How farmers' opinions determine success of plant-disease control strategies
To successfully combat a crop-threatening disease, it may be more important to educate growers about the effectiveness of control strategies than to emphasize the risk posed by the disease, according to new research by Alice Milne of Rothamsted Research in Harpenden, U.K., and colleagues. These findings appear in PLOS Computational Biology.
Disease-control campaigns help to combat plant pathogens that threaten to spread among crops, but are only successful if they are sufficiently well coordinated and if enough growers and other stakeholders comply. However, most mathematical models of disease control have neglected how people's opinions about disease-control strategies influence their decision to participate.
To better understand how opinions affect the success of a control campaign, Milne and colleagues coupled a mathematical model of the spread of citrus huanglongbing disease (HLB) with a model of human behavior that incorporates findings from a survey of growers. HLB threatens citrus production around the world, and can only be controlled if neighboring growers coordinate use of pesticides and other control strategies.

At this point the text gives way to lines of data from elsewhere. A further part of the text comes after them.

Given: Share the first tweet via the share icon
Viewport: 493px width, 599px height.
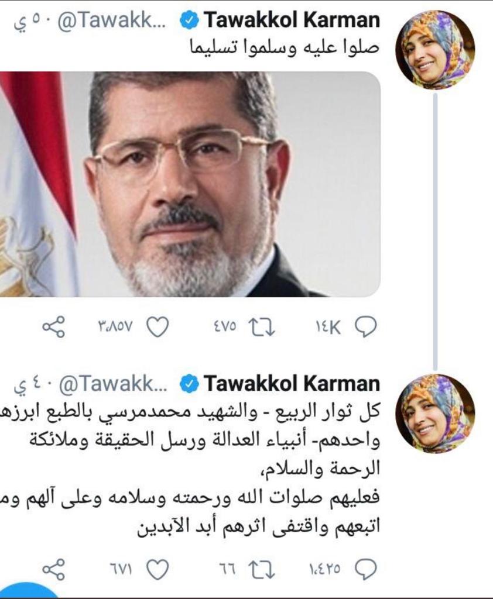Looking at the screenshot, I should point(53,327).
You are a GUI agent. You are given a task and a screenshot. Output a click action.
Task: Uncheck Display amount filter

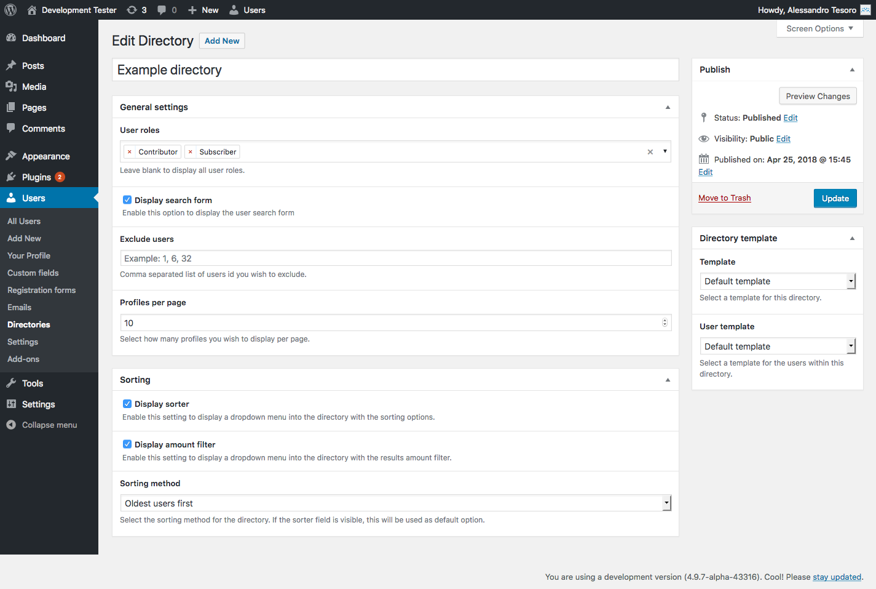pos(127,444)
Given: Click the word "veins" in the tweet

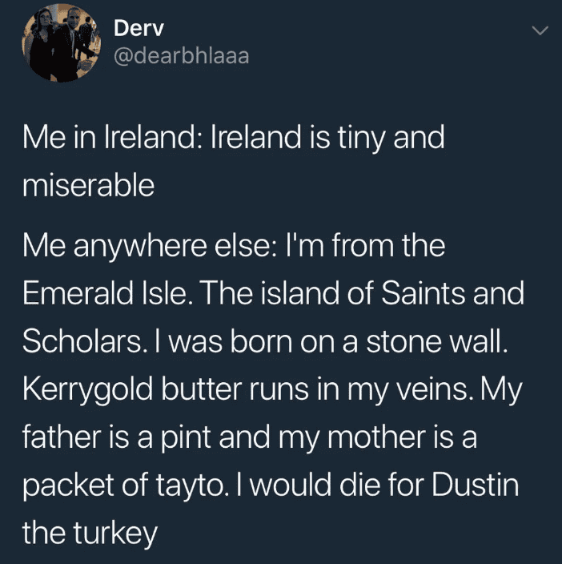Looking at the screenshot, I should 428,390.
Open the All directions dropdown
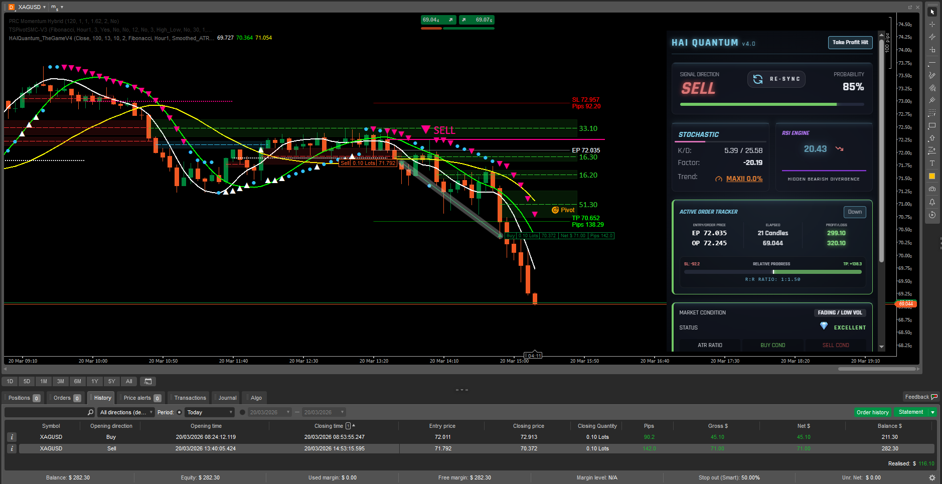The width and height of the screenshot is (942, 484). click(126, 412)
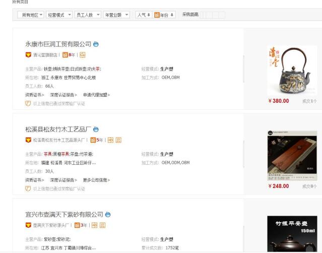This screenshot has height=253, width=322.
Task: Open the 深度认证报告 link in first listing
Action: 63,95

Analysis of the combined models' predictions highlights the importance of maintaining frequent engagement between growers and people who provide advice and support on HLB control. It also suggests that educating growers about the effectiveness of control strategies may be far more important than emphasizing how much of a risk HLB poses to crops. Many campaigns focus on disease risk, but doing so may be unnecessary and lead to loss of trust if an epidemic never actually occurs.

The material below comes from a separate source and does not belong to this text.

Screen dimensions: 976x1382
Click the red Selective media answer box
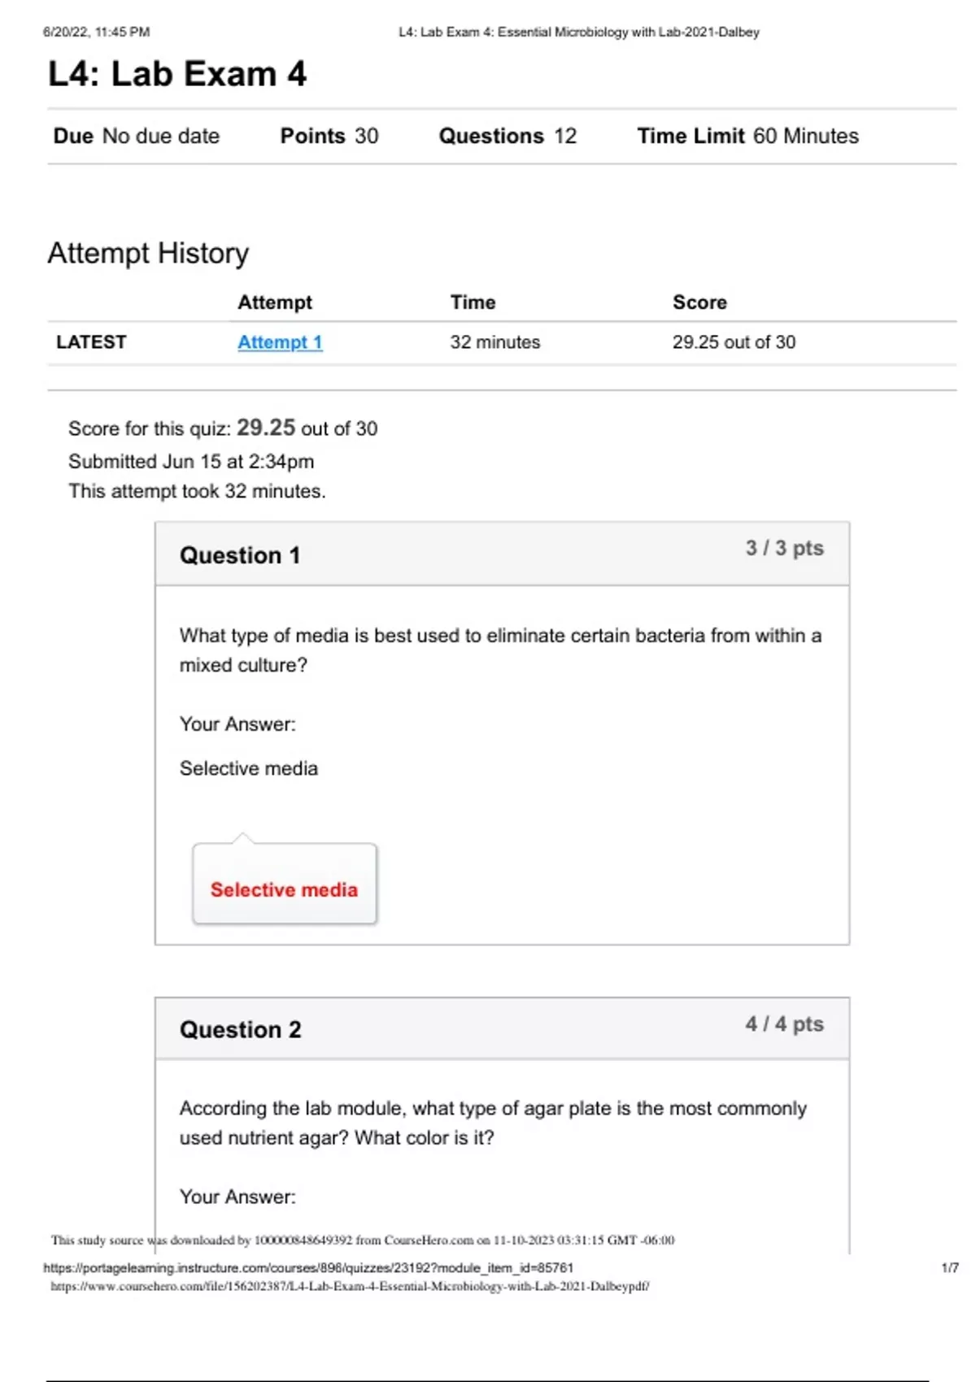pos(284,889)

"This study shows the importance of cross-disciplinary approaches to tackle serious disease outbreaks," Milne says. "We used an infectious disease of citrus trees, but our results are likely applicable to serious human diseases, as well."
Next, the researchers plan to investigate other systems in which human behavior plays an important role in programs to monitor and control invasive pests or diseases. This will involve deeper exploration of stakeholder values and motivation, as well as development of new methods to represent these viewpoints in mathematical models.